The growing power of media in Pakistan is an unmixed blessing; it has become the “theme setter” for the national and local discourse, it extends to virtually all aspects of life through its programs like Shadi online and Career Online. It has opted for advocacy role urging the public to reclaim the reading habit.

Significantly it has brought a national debate on the national language of Urdu. Previously most debates were restricted to English print media or the state-controlled Pakistan television.

The tremendous progress and significant contribution of the media notwithstanding, the media has to equip itself better for the task it is performing. As the key player in reconstruction of thought and a contributor to the reform of the state and politics the media has to lead a more informed debate. Currently through facilitating an inclusive discourse, Pakistan’s media help to blunt the dangerous and potentially destructive phenomena of exclusion and marginalization.

Media have brought opinions from ideologically and politically opposed camps on a common platform. Extreme views and “final truths” do not stand the test of facts and holistic perspectives.

“Holy cows” and unholy heroes are knocked out. Ultimately a vibrant and candid media facilitate the holistic human development catering to the economic, cultural, spiritual and political needs.

It challenges the power of the strident and self-serving within the national and international context.

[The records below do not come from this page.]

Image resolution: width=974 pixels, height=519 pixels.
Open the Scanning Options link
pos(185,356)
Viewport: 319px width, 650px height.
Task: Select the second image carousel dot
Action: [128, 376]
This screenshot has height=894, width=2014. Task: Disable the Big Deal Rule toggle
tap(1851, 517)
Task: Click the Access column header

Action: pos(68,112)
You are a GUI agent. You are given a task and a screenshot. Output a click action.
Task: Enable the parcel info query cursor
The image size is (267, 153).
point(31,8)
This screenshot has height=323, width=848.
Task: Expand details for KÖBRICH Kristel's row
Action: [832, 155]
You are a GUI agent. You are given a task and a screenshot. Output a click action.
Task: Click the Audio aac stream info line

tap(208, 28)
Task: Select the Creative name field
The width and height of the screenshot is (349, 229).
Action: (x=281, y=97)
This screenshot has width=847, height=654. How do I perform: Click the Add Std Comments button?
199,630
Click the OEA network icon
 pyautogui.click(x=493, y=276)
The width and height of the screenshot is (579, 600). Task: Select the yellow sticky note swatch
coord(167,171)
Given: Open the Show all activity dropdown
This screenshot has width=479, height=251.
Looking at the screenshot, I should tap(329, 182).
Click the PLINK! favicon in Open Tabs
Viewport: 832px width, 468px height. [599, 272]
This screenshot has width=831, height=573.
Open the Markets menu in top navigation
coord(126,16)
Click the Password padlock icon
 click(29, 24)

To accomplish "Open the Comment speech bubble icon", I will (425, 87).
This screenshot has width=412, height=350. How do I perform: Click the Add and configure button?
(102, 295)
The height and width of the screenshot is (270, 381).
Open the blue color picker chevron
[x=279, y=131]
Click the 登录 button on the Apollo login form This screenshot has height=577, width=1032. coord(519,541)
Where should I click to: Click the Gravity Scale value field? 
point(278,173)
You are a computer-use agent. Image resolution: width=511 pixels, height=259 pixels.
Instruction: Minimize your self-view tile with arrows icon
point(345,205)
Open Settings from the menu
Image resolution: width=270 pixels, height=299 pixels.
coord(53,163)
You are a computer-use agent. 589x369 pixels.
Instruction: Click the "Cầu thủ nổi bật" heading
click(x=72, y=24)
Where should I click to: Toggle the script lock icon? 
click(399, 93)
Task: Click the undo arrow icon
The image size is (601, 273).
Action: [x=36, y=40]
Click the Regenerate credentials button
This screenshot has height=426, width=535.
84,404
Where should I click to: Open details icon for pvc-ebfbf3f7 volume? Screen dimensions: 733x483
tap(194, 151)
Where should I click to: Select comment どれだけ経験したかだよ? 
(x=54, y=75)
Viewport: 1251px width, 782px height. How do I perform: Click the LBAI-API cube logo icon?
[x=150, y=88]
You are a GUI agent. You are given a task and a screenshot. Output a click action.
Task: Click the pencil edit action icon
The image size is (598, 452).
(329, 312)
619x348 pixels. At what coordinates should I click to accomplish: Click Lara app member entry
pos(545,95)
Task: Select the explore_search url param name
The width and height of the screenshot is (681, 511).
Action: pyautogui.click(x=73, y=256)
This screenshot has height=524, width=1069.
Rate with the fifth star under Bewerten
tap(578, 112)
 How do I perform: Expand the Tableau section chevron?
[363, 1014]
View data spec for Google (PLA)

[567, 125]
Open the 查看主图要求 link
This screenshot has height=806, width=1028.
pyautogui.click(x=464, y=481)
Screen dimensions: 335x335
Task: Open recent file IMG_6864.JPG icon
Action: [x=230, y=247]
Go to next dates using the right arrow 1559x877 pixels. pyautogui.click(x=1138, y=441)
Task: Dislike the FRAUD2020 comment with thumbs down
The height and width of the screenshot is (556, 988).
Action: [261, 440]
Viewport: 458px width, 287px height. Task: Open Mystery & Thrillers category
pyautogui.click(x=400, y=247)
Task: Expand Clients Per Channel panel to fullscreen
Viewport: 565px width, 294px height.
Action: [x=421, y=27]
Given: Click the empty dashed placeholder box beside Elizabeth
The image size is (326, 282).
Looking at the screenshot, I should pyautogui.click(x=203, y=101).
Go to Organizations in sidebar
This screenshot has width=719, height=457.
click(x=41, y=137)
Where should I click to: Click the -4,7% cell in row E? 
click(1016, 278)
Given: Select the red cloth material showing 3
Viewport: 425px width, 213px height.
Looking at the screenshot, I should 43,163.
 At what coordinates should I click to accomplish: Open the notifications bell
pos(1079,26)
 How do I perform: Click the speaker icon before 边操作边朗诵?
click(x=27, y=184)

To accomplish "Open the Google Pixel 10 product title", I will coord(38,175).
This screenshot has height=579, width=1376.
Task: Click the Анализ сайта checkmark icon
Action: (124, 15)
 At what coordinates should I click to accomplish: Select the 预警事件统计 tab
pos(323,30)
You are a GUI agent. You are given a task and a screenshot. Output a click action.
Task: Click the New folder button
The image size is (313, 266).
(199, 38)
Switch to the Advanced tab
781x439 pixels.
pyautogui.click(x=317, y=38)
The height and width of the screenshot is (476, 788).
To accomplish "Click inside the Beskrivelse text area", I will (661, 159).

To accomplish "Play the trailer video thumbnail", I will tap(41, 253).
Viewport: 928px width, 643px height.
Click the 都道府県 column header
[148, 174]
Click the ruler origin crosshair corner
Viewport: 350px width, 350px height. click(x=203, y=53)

Media are “the other” collective power that challenges global and national state power. Ultimately the media of Pakistan have not only publicized the other side of official truth like the Iraq war, the Palestinian issue, the selective application of objectives like distractions of the weapons of the mass destruction, at home it has also broadened space for inclusive politics, creative culture and a conscious intellect.

The state needs to follow the trend set by Pakistan’s media that a system in which everyone has a stake must be created for Pakistan. 2004 easily is the year of the media.

Pakistan, although lying within the zone of global disorder, has also produced a less noticed spectacular feat: The challenging of strangleholds that impede a society’s intellectual evolution, block its cultural creativity and weaken its sensitivity.

Indeed media alone have facilitated this process. Tapping the intellectual energy generated from the tensions of a state and society in transition, uncovering the immense creative energy and recognizing the unhinging of “control” paradigms dictating global affairs, Pakistan’s media entrepreneurs have combined the advantages of technology with the available market opportunity to create this incredible media revolution.